── Excerpt ──

VANCOUVER, WA -- The National Park Service's Pacific West Region is proud to announce that Greg Shine, Fort Vancouver National Historic Site Chief Ranger and Historian, has been chosen as the Pacific West Region 2013 Freeman Tilden Award recipient. 

The National Park Service's Pacific West Region spans 106 degrees across the globe, and preserves and protects 58 spectacular national parks as far west as American Samoa and as far east Saipan. In between, there are Pacific West park units in California, Hawaii, Nevada, Oregon, Washington, Idaho, western Montana, northwestern Arizona, and Guam, and regional office locations in San Francisco, Honolulu, and Seattle.  

Shine will now represent the National Park Service's Pacific West Region in the National Freeman Tilden Award competition. The National Freeman Tilden Award winner will be announced by the National Park Service during the National Association of Interpretation Interpretive Excellence Awards Ceremony in mid-November in Reno, Nevada.

The National Park Service Freeman Tilden Award was created to recognize an individual who has successfully developed, revitalized, or delivered a specific interpretive or education program or project in a particularly effective and creative fashion. This is the highest National Park Service award a field interpreter can receive. 

Selecting a regional Tilden winner is based upon five criteria. The nominations must clearly demonstrate how the nominee's work:

  • created an opportunity for the public to form their own intellectual and emotional connections with the park;
  • was creative, original, and significantly advanced the practice of interpretation and education;
  • helped move the audience toward higher level concepts such as resource protection, stewardship, and regional/global issues;
  • is a significant effort beyond the normal day to day operations;
  • was successfully offered to the public in a specific time frame.

Through his role at Fort Vancouver National Historic Site and as an adjunct faculty member in Portland State University's Public History Program teaching a course on historic site interpretation, Shine conceived, planned, helped create, and guided to publication the digital eBook Revealing Our Past: A History of Nineteenth Century Vancouver Barracks through 25 Objects . 

"This is a first in the national park system, a project that reflects the cutting-edge of creativity and originality in digital interpretation," said Christine Lehnertz, Regional Director for the National Park Service's Pacific West Region, in a letter announcing the award. "It is one of the first publications created expressly for digital publication that includes features that serve a diversity of learning styles. This project significantly advances the practice of interpretation and education by linking more directly with cultural resource disciplines, evolving the nature of NPS-university partnerships, and modeling best practices in interpretation and history," Lehnertz said.

This innovative eBook can be accessed via iTunes, the iBookstore, or the park website at http://go.usa.gov/DJQJ. We invite you to access this eBook and discover a new, innovative approach to interpretation that allows an opportunity for the public to form connections with Fort Vancouver National Historic Site.

───

• [Directives]
• A. Reproduce everything in the award announcement from "This innovative eBook" down to "National Historic Site.".
• B. Answer these questions using the award announcement:
(i) How many national parks does the Pacific West Region preserve and protect?
(ii) In which city will the National Freeman Tilden Award winner be announced?
(iii) What position does Christine Lehnertz hold?

── Records ──

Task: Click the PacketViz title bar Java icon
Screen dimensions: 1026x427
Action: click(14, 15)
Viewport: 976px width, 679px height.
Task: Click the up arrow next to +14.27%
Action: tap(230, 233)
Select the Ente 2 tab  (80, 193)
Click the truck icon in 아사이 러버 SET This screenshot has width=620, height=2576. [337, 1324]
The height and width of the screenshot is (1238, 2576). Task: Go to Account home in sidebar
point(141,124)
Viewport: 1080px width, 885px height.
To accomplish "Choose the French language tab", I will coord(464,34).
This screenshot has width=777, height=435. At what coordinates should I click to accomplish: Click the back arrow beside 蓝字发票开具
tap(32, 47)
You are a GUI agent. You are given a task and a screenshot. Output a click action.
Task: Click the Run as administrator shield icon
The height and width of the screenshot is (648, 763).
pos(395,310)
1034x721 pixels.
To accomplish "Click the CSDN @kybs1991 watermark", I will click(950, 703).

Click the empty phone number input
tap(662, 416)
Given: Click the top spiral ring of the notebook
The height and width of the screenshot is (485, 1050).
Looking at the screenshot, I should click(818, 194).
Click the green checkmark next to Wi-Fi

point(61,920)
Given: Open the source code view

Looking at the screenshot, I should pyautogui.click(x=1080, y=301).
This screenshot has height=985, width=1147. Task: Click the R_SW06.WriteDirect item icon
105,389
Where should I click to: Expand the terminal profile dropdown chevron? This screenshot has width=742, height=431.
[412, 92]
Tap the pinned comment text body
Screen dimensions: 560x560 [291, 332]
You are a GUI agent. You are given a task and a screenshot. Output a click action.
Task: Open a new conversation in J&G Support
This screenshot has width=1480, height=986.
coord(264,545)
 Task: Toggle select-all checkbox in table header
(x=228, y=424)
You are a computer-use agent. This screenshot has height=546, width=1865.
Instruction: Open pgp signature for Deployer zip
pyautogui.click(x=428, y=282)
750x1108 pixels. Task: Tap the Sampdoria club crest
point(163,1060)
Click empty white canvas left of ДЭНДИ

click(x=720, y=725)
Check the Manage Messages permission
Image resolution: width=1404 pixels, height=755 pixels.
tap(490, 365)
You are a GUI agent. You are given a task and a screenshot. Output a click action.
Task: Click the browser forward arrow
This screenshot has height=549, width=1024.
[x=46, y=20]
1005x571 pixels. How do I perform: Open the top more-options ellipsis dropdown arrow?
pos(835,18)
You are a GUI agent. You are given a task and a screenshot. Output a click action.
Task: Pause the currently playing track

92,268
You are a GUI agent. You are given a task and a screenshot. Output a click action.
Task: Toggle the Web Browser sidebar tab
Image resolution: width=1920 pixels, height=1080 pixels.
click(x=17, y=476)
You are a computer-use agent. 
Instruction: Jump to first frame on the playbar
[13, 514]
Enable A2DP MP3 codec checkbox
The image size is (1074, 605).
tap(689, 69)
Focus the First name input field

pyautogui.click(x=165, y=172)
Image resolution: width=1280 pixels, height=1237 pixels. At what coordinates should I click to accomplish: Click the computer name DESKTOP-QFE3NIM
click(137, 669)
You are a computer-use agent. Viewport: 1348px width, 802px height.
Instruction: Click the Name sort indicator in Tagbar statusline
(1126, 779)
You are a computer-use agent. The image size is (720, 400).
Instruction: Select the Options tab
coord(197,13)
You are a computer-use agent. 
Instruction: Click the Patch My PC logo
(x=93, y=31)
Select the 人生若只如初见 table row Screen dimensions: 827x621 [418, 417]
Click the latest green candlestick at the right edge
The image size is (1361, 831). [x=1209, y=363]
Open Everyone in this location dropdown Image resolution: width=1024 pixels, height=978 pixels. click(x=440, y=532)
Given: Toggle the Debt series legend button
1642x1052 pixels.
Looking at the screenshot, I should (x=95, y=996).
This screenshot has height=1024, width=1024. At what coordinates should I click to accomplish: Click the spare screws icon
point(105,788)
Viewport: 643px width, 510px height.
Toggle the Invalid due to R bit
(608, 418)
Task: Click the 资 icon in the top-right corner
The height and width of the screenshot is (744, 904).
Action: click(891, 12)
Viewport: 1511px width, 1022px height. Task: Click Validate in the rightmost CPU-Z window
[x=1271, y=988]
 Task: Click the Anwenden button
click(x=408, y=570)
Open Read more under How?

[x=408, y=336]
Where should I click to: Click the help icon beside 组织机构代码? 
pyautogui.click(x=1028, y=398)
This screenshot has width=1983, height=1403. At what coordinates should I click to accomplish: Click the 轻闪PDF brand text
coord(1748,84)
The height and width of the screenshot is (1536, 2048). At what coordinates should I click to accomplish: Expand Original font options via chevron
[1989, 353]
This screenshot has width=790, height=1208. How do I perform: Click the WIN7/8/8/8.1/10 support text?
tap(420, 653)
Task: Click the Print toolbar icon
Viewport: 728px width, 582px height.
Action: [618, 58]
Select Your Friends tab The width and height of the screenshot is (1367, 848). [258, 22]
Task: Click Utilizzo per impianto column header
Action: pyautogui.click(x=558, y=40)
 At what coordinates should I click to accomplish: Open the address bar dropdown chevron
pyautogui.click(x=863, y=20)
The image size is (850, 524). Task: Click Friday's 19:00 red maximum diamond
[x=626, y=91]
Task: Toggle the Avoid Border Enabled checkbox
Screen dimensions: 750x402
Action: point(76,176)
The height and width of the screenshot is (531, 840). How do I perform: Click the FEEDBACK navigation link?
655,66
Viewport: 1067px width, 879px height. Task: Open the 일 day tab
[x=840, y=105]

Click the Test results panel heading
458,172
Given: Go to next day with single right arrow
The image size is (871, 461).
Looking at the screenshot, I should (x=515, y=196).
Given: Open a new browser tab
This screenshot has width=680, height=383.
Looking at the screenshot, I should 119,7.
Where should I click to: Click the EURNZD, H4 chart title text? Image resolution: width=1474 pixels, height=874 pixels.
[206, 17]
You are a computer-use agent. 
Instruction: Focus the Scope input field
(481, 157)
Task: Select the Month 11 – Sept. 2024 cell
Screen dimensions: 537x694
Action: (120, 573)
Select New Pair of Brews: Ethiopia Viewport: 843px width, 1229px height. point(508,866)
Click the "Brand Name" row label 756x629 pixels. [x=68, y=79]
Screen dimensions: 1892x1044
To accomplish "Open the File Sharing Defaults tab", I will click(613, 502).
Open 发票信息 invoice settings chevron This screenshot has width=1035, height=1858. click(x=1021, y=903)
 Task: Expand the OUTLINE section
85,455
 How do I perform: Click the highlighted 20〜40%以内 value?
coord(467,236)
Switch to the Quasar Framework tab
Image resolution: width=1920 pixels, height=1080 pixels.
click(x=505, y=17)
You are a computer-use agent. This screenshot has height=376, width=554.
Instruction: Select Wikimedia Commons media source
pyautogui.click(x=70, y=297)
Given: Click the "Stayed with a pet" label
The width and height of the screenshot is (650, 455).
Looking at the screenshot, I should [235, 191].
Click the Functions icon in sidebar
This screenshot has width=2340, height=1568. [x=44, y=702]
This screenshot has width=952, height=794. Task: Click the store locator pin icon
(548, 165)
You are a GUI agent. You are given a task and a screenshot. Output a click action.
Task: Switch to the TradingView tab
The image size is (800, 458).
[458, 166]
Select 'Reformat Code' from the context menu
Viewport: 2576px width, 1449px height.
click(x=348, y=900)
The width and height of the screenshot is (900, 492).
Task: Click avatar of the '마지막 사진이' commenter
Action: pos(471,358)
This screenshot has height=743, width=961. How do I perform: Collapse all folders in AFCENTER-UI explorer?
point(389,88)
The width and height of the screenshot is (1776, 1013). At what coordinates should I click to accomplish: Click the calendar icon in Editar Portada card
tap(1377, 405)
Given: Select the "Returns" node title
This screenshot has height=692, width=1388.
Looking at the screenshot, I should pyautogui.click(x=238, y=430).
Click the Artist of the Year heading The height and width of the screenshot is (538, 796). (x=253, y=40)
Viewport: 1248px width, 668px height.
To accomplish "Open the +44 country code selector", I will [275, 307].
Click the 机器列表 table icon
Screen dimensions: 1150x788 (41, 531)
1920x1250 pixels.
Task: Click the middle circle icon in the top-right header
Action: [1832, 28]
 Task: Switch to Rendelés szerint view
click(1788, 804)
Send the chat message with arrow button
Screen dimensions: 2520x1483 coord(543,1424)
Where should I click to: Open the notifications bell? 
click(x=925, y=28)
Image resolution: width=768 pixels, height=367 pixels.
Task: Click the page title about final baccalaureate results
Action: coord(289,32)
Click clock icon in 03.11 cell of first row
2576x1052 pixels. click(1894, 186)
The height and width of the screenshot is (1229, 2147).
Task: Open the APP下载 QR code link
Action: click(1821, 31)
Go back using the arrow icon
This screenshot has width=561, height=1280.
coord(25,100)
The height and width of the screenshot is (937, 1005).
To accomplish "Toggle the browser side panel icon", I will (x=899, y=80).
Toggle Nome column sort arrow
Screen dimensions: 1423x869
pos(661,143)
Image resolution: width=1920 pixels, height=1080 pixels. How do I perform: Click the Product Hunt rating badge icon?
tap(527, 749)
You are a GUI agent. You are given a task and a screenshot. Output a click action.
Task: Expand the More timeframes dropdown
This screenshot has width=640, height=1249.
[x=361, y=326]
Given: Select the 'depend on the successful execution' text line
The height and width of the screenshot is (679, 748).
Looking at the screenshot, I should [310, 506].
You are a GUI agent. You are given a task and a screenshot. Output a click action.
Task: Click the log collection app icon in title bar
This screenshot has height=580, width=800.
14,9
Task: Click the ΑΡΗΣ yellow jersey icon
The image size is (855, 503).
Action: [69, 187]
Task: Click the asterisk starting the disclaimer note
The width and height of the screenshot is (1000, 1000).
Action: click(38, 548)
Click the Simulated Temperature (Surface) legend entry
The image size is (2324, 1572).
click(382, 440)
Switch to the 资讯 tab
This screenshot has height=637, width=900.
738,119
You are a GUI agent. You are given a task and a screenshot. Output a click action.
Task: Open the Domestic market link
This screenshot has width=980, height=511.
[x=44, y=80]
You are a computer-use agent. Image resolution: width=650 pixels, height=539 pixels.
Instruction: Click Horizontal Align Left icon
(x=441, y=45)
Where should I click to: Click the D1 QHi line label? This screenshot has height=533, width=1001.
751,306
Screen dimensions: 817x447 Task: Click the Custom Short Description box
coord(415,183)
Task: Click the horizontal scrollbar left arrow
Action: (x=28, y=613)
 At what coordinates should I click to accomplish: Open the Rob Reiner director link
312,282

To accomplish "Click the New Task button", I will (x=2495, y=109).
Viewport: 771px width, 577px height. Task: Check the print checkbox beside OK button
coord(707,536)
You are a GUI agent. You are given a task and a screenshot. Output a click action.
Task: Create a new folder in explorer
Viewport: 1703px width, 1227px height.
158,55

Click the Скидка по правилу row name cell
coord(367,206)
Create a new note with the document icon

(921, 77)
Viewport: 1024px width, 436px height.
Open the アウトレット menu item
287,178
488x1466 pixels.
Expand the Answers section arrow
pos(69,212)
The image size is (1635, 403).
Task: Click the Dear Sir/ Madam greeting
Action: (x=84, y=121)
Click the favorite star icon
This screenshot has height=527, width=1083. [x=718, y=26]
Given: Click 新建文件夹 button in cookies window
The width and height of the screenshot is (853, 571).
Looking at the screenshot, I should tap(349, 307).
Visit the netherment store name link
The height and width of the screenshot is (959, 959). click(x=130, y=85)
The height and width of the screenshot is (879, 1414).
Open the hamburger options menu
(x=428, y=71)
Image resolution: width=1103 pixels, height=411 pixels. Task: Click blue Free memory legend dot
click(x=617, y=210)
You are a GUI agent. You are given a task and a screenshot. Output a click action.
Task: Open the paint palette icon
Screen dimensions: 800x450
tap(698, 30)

───

• [Answers]
• A.
This innovative eBook can be accessed via iTunes, the iBookstore, or the park website at http://go.usa.gov/DJQJ. We invite you to access this eBook and discover a new, innovative approach to interpretation that allows an opportunity for the public to form connections with Fort Vancouver National Historic Site.

• B.
(i) 58
(ii) Reno, Nevada
(iii) Regional Director for the National Park Service's Pacific West Region